In the context of Rio's summary judgment briefing challenging Health Integrity's sampling and extrapolation methodology, Rio includes an argument that is apparently based on the claim relating to Beneficiary-32. (Docket No. 34, at 16.) Rio contends: "Defendant and its contractors, in reversing their decisions in denying one of the 41 claims audited, failed to recalculate the extrapolation to permit correction of the sampling errors." (Id.) Rio's argument appears to be based on the premise that there was "one claim found favorable at the ALJ hearing." (Id. at 7; citing R. 62.) This is clearly wrong. The ALJ found that Maximus had properly dismissed Rio's claim relating to Beneficiary-32 due to lack of evidence. (R. 58-59; see also supra n.12.) The ALJ stated that the overpayment amount Rio owed on the individual coverage claims included the "unfavorable and dismissed claims in Table A." (R. 62; emphasis added.) Table A identifies Beneficiary-32 as a "DISMISSED" claim. (R. 61.) Rio did not prevail on any of the 35 individual claims that were denied, and its argument based on a contrary assumption is meritless.
In considering whether the remaining claims for home health services were covered by Medicare, the ALJ summarized the testimony of Ms. Pantoja on behalf of Rio at the evidentiary hearing. (R. 58.) The ALJ concluded as follows:
Beneficiary 1-31 and 33-35: I am not persuaded by the [Rio's] argument. To qualify for Medicare coverage of home health services a beneficiary must be homebound. The record shows the beneficiaries are up as tolerated and able to complete ADLs [activities of daily living] with supervision to minimal assistance. The record does not demonstrate the beneficiaries are homebound. In addition, skilled nursing services must be needed when there are significant changes in a patient's condition, medication, or treatment plan and for services that require the skills of a nurse. During the dates of service (DOS) at issue, a nurse assessed the beneficiaries' safety, provided education, monitored compliance with medication regiments, and supervised a home health aide. The record shows the beneficiaries received general nursing, education and medical monitoring services, and there were no significant changes in their conditions, medications, or plans of care (POC). The record does not demonstrate the beneficiaries needed skilled nursing services required to qualify for Medicare home health services. Furthermore, the record shows the beneficiaries did not receive skilled nursing services on an intermittent basis but received the services for periods far exceeding the expected 2-3 week period and for chronic, ongoing conditions (FOF 2-94, 97-105). I therefore find the home health services provided to Beneficiary 1-31 and 33-35 are not covered by Medicare and enter unfavorable (UNFAV) decisions for [Rio] on these claims.(R. 58.) The ALJ further found that, as "a Medicare provider, Appellant [Rio] knew or should have known the services are not covered." (R. 62.)

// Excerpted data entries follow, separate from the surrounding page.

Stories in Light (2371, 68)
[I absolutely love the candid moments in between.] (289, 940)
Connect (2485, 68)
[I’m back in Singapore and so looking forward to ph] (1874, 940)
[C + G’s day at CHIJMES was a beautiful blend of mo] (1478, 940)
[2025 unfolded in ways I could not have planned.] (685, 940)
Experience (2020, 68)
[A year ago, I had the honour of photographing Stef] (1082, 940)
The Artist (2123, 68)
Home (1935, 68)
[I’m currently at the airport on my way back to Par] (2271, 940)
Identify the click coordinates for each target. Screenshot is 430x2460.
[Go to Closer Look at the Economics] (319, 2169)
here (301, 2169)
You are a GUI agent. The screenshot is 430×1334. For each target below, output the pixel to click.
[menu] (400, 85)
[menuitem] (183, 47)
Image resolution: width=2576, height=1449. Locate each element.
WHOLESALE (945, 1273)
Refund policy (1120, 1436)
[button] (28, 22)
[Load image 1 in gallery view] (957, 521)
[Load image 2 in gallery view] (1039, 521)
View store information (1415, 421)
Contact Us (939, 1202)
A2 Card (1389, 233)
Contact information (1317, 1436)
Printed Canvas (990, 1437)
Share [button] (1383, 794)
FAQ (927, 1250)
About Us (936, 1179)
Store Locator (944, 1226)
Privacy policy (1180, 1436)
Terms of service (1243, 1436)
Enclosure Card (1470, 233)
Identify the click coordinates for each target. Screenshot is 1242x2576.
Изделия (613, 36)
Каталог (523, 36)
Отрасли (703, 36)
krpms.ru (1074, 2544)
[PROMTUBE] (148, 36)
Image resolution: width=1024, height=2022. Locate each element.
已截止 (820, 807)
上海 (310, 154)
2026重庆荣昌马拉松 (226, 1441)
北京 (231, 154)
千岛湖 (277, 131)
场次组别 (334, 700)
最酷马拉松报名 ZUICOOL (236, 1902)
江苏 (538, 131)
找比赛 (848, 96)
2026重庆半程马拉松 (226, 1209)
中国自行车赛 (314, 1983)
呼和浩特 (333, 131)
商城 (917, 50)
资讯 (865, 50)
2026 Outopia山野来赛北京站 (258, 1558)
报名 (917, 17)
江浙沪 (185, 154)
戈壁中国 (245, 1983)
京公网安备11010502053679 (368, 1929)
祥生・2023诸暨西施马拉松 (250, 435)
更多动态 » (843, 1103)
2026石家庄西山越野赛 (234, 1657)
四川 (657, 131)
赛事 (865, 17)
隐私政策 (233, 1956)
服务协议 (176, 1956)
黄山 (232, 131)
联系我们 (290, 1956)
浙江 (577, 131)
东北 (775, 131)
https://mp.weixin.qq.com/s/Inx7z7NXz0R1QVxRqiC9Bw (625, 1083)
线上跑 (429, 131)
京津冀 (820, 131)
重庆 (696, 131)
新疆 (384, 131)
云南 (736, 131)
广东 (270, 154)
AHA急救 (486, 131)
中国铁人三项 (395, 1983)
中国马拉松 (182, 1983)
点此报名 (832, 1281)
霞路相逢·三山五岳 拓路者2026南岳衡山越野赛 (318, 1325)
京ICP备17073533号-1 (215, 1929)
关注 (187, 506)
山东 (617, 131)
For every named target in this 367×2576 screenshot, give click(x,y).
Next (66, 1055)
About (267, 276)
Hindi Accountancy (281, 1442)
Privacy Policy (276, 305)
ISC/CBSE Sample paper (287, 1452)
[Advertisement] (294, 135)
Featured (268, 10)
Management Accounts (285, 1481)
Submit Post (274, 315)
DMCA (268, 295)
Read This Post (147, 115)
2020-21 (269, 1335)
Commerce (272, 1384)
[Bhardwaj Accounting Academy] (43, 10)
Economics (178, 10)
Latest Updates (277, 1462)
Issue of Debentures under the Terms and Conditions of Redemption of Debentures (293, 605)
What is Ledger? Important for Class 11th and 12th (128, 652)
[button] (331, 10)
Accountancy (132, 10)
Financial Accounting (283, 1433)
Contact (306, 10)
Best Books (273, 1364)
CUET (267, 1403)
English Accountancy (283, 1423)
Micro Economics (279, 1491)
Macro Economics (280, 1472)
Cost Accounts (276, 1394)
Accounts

In addressing whether valid statistical sampling was used to extrapolate the overpayment amount, the ALJ summarized the testimony and other evidence from Rio's expert, Dr. Haller. (R. 60.) The ALJ specifically referenced the following reasons given by Dr. Haller to show that the statistical sampling was invalid:
• the ZPIC (Health Integrity) used "incorrect formulas" for estimation and extrapolation;(Id.)
• the "universe is corrupt because the frame of claims could not be recreated from the universe of claims";
• Health Integrity "used a biased sample and did not provide the random numbers used to draw the sample from the frame of claims"; and
• Health Integrity "did not provide the curriculum vitae (CV) of the statistician who designed the sampling plan."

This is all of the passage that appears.